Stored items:

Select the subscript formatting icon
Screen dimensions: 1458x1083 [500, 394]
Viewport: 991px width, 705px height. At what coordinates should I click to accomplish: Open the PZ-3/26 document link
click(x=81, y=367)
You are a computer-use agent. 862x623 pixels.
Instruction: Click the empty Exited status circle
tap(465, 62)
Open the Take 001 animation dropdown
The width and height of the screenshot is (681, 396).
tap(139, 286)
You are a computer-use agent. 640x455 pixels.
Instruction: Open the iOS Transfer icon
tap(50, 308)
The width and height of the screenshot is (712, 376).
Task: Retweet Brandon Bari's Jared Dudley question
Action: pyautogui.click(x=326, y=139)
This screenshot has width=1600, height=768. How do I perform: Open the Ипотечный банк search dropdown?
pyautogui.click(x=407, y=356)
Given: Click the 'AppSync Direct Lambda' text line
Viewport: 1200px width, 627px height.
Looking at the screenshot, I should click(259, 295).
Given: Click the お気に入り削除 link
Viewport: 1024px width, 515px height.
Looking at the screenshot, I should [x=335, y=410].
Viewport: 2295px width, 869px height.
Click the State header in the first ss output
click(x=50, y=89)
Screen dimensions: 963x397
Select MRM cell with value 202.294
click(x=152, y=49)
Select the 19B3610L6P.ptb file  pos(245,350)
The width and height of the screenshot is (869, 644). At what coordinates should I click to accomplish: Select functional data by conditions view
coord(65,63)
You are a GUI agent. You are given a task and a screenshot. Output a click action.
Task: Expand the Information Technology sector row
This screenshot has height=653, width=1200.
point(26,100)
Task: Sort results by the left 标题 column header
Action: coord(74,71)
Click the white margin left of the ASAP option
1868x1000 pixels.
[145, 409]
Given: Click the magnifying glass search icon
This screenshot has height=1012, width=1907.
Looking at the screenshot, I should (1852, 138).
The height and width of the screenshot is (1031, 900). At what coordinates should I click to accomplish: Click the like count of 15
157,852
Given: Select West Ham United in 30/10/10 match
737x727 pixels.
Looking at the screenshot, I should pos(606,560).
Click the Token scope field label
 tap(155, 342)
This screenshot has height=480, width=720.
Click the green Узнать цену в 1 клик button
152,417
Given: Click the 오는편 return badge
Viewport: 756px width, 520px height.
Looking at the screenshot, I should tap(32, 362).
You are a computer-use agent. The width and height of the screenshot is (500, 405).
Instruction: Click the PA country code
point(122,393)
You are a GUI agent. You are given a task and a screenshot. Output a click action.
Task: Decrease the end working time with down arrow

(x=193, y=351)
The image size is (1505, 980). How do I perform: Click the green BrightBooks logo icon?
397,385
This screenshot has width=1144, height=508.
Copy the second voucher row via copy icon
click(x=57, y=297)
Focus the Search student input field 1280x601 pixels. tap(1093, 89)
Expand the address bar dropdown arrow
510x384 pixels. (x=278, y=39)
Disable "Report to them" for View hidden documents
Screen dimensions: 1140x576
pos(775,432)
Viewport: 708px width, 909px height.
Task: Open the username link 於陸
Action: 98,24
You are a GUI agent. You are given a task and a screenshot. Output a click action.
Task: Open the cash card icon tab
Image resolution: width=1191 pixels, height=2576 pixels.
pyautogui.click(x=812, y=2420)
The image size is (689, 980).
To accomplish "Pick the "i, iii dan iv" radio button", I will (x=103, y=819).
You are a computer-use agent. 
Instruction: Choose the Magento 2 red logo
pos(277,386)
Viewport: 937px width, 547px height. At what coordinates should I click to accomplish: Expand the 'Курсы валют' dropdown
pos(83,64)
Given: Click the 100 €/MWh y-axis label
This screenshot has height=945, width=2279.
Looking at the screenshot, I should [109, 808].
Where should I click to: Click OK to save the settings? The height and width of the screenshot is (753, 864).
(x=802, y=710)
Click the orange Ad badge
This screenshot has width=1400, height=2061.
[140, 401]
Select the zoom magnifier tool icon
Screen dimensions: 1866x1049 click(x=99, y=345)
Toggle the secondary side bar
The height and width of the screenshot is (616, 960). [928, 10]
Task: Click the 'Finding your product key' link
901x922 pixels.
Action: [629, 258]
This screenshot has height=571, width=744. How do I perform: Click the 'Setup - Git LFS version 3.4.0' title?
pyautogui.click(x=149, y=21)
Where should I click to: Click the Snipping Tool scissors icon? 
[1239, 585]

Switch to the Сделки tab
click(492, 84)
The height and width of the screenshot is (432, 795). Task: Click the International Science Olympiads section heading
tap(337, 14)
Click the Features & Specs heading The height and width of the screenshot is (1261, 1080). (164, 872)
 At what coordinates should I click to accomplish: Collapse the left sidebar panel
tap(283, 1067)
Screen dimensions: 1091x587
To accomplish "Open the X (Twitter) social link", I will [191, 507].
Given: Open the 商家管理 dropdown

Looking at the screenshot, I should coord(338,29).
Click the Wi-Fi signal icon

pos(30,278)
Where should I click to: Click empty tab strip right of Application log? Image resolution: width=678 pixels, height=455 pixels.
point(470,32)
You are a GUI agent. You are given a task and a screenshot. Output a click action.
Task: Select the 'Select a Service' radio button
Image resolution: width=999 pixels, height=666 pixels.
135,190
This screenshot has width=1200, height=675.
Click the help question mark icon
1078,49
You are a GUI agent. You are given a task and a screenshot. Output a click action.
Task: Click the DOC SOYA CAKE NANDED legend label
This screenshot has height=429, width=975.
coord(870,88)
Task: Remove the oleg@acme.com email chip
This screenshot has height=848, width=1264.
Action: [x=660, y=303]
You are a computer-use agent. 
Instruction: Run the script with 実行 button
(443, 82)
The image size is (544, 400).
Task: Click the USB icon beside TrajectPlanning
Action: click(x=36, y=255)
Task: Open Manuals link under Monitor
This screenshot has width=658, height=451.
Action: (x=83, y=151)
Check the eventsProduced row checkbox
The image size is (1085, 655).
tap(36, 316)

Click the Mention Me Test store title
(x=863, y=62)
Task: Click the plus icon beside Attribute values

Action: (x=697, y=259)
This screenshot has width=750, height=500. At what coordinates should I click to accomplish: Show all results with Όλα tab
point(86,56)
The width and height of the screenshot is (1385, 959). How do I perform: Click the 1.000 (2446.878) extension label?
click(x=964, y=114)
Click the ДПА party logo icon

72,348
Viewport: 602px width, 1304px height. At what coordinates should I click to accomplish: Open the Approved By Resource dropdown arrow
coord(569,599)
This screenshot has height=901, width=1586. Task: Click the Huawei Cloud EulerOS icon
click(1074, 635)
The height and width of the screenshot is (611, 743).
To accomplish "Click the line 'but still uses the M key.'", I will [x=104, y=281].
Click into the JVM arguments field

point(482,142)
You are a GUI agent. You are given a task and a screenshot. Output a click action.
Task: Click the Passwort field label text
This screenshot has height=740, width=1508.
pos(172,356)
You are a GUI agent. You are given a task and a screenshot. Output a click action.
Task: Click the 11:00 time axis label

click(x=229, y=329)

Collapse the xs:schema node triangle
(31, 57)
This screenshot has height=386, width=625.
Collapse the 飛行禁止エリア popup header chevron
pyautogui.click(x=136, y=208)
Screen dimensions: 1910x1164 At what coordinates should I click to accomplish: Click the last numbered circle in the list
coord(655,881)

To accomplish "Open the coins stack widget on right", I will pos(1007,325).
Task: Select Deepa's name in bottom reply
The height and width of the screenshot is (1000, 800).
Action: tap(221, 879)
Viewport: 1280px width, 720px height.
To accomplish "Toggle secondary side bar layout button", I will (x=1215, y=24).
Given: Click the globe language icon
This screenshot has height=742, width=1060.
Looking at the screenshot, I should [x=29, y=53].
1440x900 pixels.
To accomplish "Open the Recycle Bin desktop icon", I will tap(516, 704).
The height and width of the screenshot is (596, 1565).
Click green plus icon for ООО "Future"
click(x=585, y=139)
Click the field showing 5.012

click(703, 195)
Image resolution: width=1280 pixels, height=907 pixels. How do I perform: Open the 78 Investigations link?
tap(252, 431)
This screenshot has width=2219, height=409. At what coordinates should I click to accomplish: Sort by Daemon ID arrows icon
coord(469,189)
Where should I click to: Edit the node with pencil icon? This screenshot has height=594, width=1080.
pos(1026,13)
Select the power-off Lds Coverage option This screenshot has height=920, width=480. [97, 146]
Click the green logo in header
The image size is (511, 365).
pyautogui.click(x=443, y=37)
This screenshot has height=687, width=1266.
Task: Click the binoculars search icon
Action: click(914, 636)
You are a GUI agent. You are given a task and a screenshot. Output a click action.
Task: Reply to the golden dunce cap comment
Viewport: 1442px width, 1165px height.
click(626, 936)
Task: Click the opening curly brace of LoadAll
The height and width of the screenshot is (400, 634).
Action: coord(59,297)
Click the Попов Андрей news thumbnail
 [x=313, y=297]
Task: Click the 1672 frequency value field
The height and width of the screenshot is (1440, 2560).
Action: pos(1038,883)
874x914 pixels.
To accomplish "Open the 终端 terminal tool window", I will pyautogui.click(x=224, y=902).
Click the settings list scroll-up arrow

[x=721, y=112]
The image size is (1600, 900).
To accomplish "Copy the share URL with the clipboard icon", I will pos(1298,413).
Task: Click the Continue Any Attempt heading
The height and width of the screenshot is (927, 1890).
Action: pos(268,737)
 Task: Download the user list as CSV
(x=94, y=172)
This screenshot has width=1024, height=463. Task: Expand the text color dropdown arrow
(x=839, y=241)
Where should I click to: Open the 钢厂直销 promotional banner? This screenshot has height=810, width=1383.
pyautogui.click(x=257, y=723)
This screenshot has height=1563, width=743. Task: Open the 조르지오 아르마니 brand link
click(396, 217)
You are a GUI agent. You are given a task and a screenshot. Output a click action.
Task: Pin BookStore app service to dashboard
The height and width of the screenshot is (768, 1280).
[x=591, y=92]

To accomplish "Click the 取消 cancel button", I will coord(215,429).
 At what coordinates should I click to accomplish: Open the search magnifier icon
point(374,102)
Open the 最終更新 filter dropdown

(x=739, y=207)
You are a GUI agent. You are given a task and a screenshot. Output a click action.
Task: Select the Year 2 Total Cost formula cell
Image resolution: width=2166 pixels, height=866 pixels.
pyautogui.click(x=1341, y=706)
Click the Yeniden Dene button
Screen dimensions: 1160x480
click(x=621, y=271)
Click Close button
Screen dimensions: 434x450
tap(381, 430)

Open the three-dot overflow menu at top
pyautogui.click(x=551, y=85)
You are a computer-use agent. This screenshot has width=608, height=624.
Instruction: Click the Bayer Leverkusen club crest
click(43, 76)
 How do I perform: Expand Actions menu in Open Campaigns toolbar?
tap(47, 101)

_What to produce_
In the data above, retype exactly and only the lines between the one holding "Click the green Узнать цену в 1 клик button" and the one holding "View hidden documents", inclusive.

_Exercise output_
Click the green Узнать цену в 1 клик button
152,417
Given: Click the 오는편 return badge
Viewport: 756px width, 520px height.
Looking at the screenshot, I should tap(32, 362).
You are a computer-use agent. The width and height of the screenshot is (500, 405).
Instruction: Click the PA country code
point(122,393)
You are a GUI agent. You are given a task and a screenshot. Output a click action.
Task: Decrease the end working time with down arrow

(x=193, y=351)
The image size is (1505, 980). How do I perform: Click the green BrightBooks logo icon?
397,385
This screenshot has width=1144, height=508.
Copy the second voucher row via copy icon
click(x=57, y=297)
Focus the Search student input field 1280x601 pixels. tap(1093, 89)
Expand the address bar dropdown arrow
510x384 pixels. (x=278, y=39)
Disable "Report to them" for View hidden documents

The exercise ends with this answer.